AIM OF THE TASK:
How many lines of the listing contain the string "center"? Give only the number.

THE RECORDS:
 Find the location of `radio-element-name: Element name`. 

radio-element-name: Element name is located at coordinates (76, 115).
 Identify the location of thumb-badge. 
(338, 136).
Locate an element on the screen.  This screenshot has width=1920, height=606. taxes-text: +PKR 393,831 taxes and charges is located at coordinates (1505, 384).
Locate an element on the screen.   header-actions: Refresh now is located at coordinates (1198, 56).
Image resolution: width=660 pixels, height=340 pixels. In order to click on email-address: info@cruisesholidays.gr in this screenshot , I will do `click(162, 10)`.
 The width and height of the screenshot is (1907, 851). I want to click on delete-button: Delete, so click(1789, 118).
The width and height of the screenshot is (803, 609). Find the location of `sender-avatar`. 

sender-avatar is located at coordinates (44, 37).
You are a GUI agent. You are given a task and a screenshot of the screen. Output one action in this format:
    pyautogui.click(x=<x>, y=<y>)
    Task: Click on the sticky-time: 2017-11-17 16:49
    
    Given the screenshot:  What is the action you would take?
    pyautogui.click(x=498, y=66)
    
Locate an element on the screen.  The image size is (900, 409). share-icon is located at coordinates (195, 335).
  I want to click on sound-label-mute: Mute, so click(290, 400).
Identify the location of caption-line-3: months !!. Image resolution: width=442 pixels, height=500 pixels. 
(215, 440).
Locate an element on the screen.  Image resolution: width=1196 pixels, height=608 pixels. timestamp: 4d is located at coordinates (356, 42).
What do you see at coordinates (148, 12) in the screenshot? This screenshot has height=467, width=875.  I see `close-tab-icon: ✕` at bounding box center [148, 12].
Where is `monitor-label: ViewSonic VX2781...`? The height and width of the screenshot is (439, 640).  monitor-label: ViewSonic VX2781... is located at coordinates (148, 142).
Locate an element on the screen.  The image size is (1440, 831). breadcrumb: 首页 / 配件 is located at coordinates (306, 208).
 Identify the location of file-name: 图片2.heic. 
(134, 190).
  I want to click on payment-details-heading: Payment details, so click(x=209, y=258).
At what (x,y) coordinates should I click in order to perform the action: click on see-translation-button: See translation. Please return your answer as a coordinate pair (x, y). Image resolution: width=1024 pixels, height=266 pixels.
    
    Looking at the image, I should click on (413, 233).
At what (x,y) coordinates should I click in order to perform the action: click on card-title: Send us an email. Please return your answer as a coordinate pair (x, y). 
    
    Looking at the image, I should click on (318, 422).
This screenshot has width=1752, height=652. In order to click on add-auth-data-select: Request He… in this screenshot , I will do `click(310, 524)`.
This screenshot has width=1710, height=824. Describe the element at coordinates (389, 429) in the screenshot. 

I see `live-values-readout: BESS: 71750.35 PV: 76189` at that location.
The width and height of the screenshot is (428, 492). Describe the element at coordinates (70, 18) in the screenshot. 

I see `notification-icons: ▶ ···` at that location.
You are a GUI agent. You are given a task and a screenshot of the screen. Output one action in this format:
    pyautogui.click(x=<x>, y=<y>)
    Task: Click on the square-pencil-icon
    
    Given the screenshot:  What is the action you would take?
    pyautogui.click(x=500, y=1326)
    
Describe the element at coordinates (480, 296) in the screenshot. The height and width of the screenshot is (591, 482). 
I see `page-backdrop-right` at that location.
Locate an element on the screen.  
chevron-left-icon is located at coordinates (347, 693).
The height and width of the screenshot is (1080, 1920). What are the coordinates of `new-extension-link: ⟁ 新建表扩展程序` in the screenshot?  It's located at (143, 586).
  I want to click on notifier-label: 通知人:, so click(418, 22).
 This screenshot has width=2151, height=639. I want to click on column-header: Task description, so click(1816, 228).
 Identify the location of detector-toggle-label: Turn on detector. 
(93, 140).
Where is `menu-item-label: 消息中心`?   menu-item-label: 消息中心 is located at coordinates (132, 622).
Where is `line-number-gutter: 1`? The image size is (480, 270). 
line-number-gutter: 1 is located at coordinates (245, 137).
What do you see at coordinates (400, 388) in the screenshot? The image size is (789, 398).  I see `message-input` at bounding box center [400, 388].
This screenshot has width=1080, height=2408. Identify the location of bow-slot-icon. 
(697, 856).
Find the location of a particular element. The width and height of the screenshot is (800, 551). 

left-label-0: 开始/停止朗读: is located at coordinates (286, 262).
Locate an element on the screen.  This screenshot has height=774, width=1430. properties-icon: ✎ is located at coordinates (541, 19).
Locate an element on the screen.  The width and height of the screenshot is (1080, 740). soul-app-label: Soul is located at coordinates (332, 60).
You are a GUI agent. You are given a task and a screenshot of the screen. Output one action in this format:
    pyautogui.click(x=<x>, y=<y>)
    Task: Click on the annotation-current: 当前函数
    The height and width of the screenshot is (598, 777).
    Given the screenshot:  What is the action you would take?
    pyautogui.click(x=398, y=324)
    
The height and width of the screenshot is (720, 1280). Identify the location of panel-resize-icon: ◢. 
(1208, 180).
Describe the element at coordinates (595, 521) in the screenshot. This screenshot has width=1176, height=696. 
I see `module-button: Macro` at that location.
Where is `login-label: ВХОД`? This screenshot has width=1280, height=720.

EXERCISE ANSWER:
2